第12話 エラー、エラー、エラー、エラー

 静かなフロアに張り詰めた空気が充満している。


 順調に上へと進んでいたノイカたちだったが、ここに来てアクシデントが発生した。

 というのもプログラムを走らせても上手く解除できないセキュリティが出てきたのだ。


 警報装置に関してはハッキング前に止めているのですぐさま敵が来ることはないが、ずっとここに留まっていれば見つかるのも時間の問題だろう。


 アビーは緊張と焦りで手が震えているが懸命にハッキング作業を続けており、それを瞬きも忘れてリゼルが見ていた。


 エラーの回数が増える度にリゼルもアビーも顔色が悪くなっていく。


 元よりアビーは他人の状態に影響を受けやすい。そのためリゼルのように感情の上下が激しい人間が近くにいることが彼女にとって大きな負担になってしまっていた。

 己のペースを乱されないようにと気を付けていてもそう簡単にいくものではなく、とうとうアビーの瞳から一粒の雫が零れ落ちてしまう。


 そんな二人がいる扉とは別の扉の前で、カイトとノイカはこのフロアを違うルートから突破できないか探していた。


「右の部屋だったらいけるんじゃないかしら」


 ノイカがそうカイトに声をかける。

 ドアのセキュリティ端末が階下のものと同じだったため、解除できるのではないかとノイカは思い立ったのだ。


「でもさ、中に何かある気がすんだよな」


 カイトは自分の腕につけていたデバイスからアプリを起動させる。

 そのままホログラム越しに扉の向こうを見ると、詳細までは分からないが薄っすらと赤くなる箇所があった。


 ここに自分たち以外の人間はいない。

 となると人間ではない熱を発するものがそこにいるという話になる。


「でも今の扉を突破するのは難しいでしょう?」

「まー、そうだな。……アビー、こっちの扉のロックを解除してくれねーか?」


 カイトとノイカの頭の片隅に先ほどこちらを見ていたアンドロイドの存在がちらつく。

 ここにいることでアンドロイドに見つかる可能性が高くなっているのならば、早急に立ち去るべきだろう。

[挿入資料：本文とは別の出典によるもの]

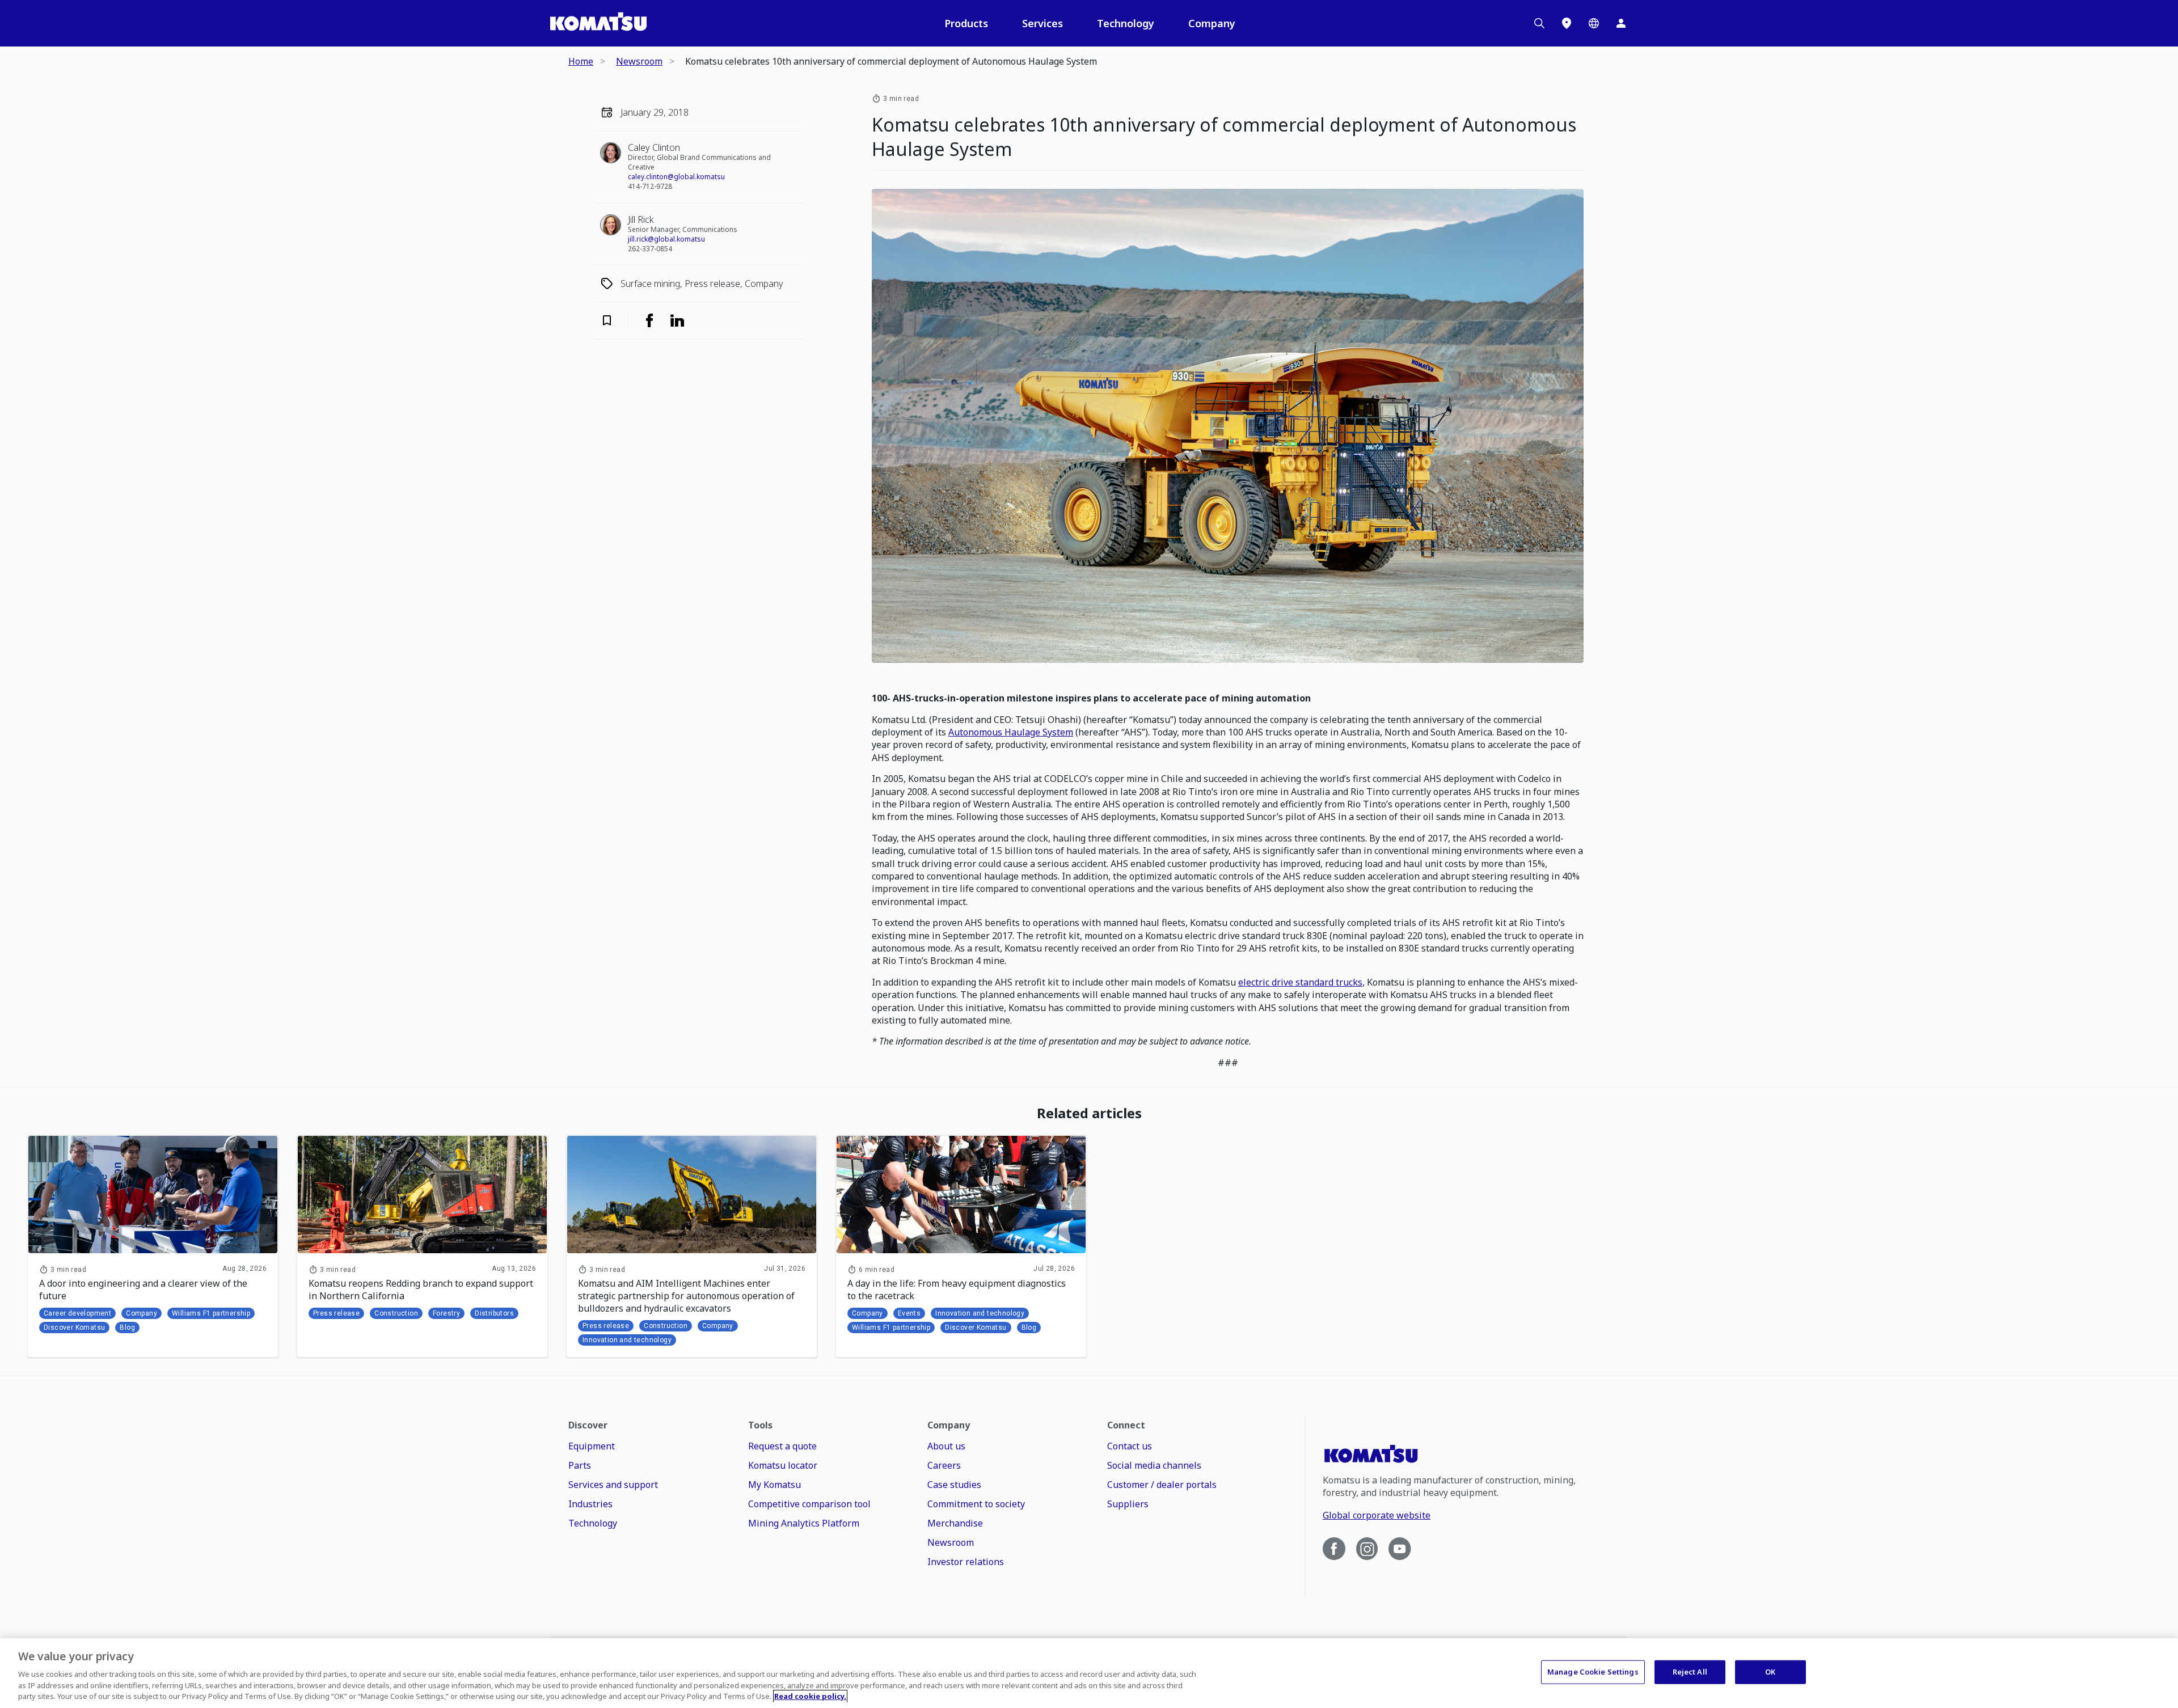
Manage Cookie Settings (1593, 1672)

 アビーは服の袖で涙を拭い小さな声で「わかった」と答えると、カイトの指さすドアロックの解除を始めた。


 ノイカの読み通り扉の解除はすぐにできたが、如何せん緊張感は増すばかりである。


 カイトはリゼルに声をかけ、そして解除できたドアへと歩みを進めた。



 ◇



 中は他のフロアとは違い、物置小屋のように雑多になっている。


 カイトは死角だらけの中、物と物の間にオレンジ色に光る個所を見つけ、気が付かれないように影から様子を伺うと、そこには二体のアンドロイドがあった。

 壊れているようには見えないが、そのアンドロイドたちは糸の切れた人形のように微動だにしない。

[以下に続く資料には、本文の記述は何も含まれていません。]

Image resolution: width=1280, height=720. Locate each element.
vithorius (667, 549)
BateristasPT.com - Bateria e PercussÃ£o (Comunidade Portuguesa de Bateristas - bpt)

 カイトはアンドロイドの様子を確認しようかとも思ったのだが、彼の勘が近づくなと警告を鳴らしていた。


 ――厄介ごとは避けたいしな。

 彼はアンドロイドたちの視界に入らないルートを選び、入ってきたほうとは別のドアを目指した。


 先行する彼の後ろを三人が置いていかれないようについていく。

 そしてようやく扉へとたどり着いたのだが荷物で道を塞がれてしまっており、カイトとリゼルは音をたてぬよう埋もれたドアを発掘した。


 どうやらセキュリティ端末は解除できたものと同じタイプだったようで、アビーはホッと胸を撫で下ろすとハッキングを始める。


 ほどなくしてセキュリティ解除が完了し、ノイカたちはフロアの更に先へ足を進めるのであった。